Teachers accompanying the kids were Lisa Van Ormer, Lori Merrill, Matt Weimann and Joe Bigley.
The cultural displays were set up in the old pavilion and every 10 minutes students changed stations.
"Who likes candy?" asked Becky "Little Horse" Harrison. She was talking about the making of maple sugar as a sweetener used by the Indians. A shell held some sugar. She showed small spoons and forks made out of bone. A ladle was made from a horn. This was to demonstrate how every part of an animal was used.
Students sampled apricots and apples dipped in maple sugar.
Schuyler Williamson was teaching Indian games. One was to throw darts, made from a corn cob with the husks still attached, at a hoop. The hoop may have been made of a stick twisted into a circle, but the one they were using was made of small branches much like grapevine wreaths.
A second game had playing pieces weighted on each end. Children had a stick to catch the game piece in the middle and throw it to the next player.
Donna Kershner, one of the parents accompanying the students, thought the park and program were really nice.
"What do I have here," asked Too Many Feathers. The item was a set of antlers. He went over other items on his table in the same manner. There were turtle shells and turkey feathers. The feathers served as a fan in dancing. A shell could be made into a purse.
"The word 'yuck' is not in our vocabulary," he said as he showed some jewelry made of bone. If a buffalo was killed the meat was eaten. The hide was used for clothing and teeth could be used in necklaces.
Too Many Feathers showed the difference between the skull of a female deer and that of a young male. Saying you might need this if you chase a deer, he showed them a hunting arrow.
Ecology is the first commandment. "Thou shalt not litter because we have to take care of the earth," he finished.
In a weaving demonstration, Diane Hummingbird Woman, who would be the head woman dancer at the powwow, said she is making a sash because early Indians did not have belts. The white man introduced yarn. She was using plastic sticks to wrap the wool around but said bones had been used at an earlier time.
She told the stories behind some of the jewelry that was exhibited. A thunderbird ring was given to her by a Cherokee. It started with an irregular stone and the setting was made to fit around it.
Hummingbird said a Cherokee tear dress is made of strips torn from a piece of cloth.
A pot of stew bubbles over an open campfire. No one could guess what kind of meat was being used but when Duke Thorson said it was venison, many knew that was deer meat. Thorson was a track and field coach for 20 years and coached archery for 17 years.

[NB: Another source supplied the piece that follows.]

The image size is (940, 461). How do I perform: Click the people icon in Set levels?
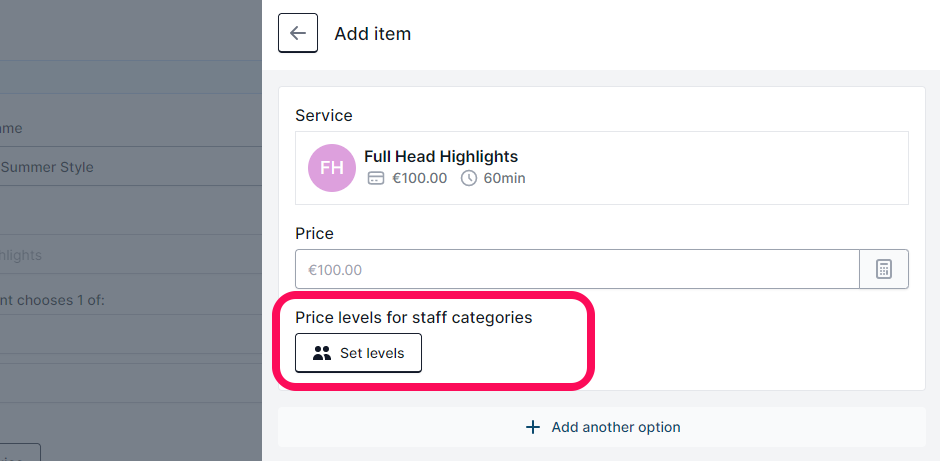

He said venison and buffalo meat have little fat and are healthier meats to eat than beef. Before iron kettles were hung over a cooking fire, the meat would be hung directly on a stick over the fire. Some of the tribes had dried jerky so the meat would not spoil.
What was a flute good for? HorseFeather said a man would stand outside a girl's teepee and play a flute to attract her.

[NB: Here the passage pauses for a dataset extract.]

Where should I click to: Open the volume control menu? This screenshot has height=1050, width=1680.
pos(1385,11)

"Drums can actually talk. The large drums, which had bundles of tobacco and sweet grass tied to the outside, can be heard over a long distance," said HorseFeather.
A drum has good vibes. No one should sit down at a drum if they have bad feelings.

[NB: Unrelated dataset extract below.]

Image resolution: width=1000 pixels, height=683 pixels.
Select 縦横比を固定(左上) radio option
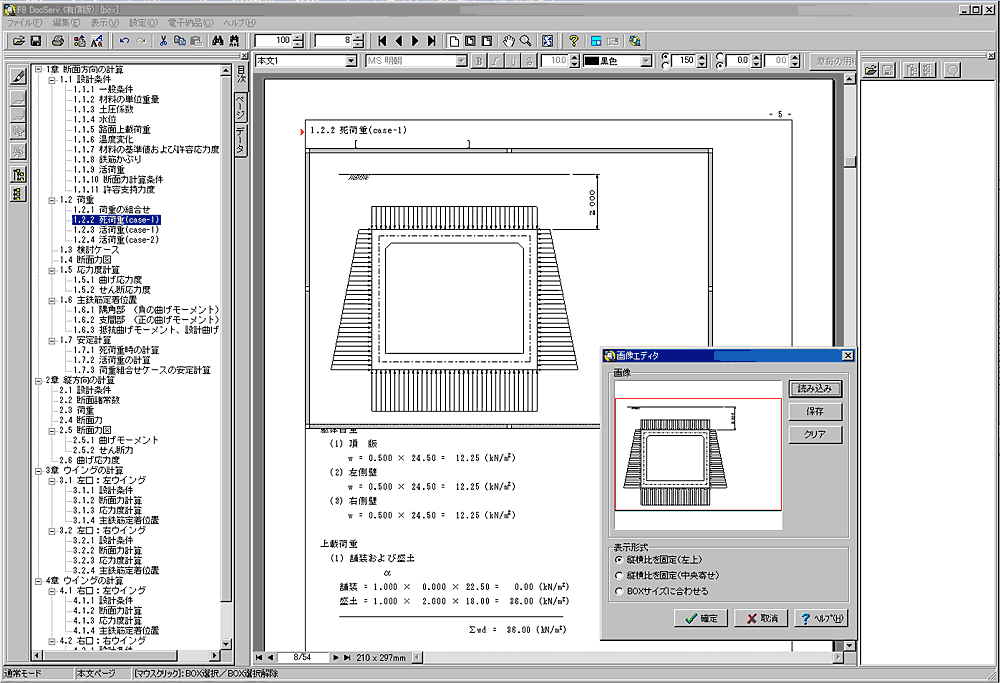(621, 560)
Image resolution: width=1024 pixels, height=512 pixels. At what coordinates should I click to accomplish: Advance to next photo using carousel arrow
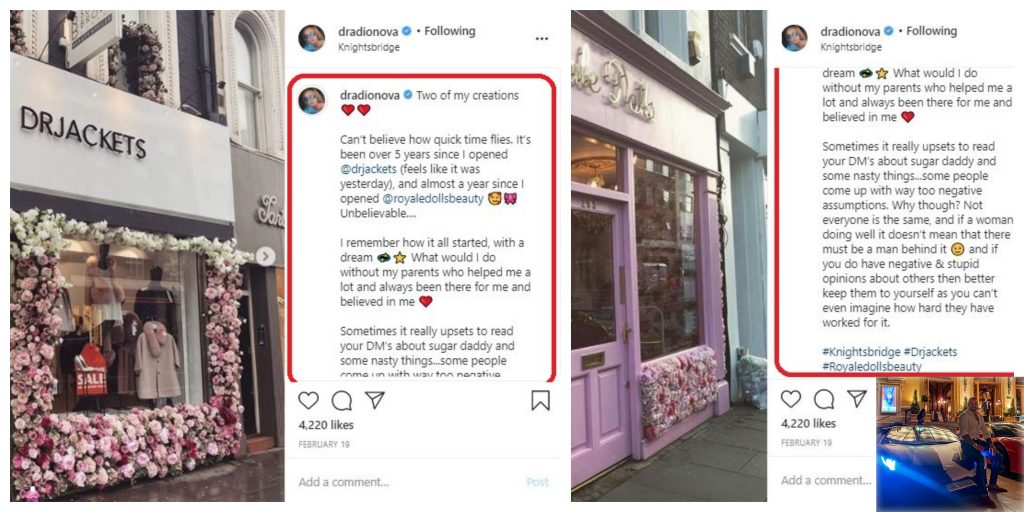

Mother Hen, a Narragansett Indian, said this was an education day. They hold it every year in conjunction with the powwow and though school kids come, they would like to see adults attend also.
Every year it gets bigger. We are all volunteers who teach our heritage - how we would have lived. You don't read about it in history books.
She said there are nine on the committee and they work all year getting ready for the next education day.
She gives the signal when it is time to move on to the next demonstration. Some of the tribes who are participating are Shoshoni, Apache, Cherokee, Lenape and Lakota.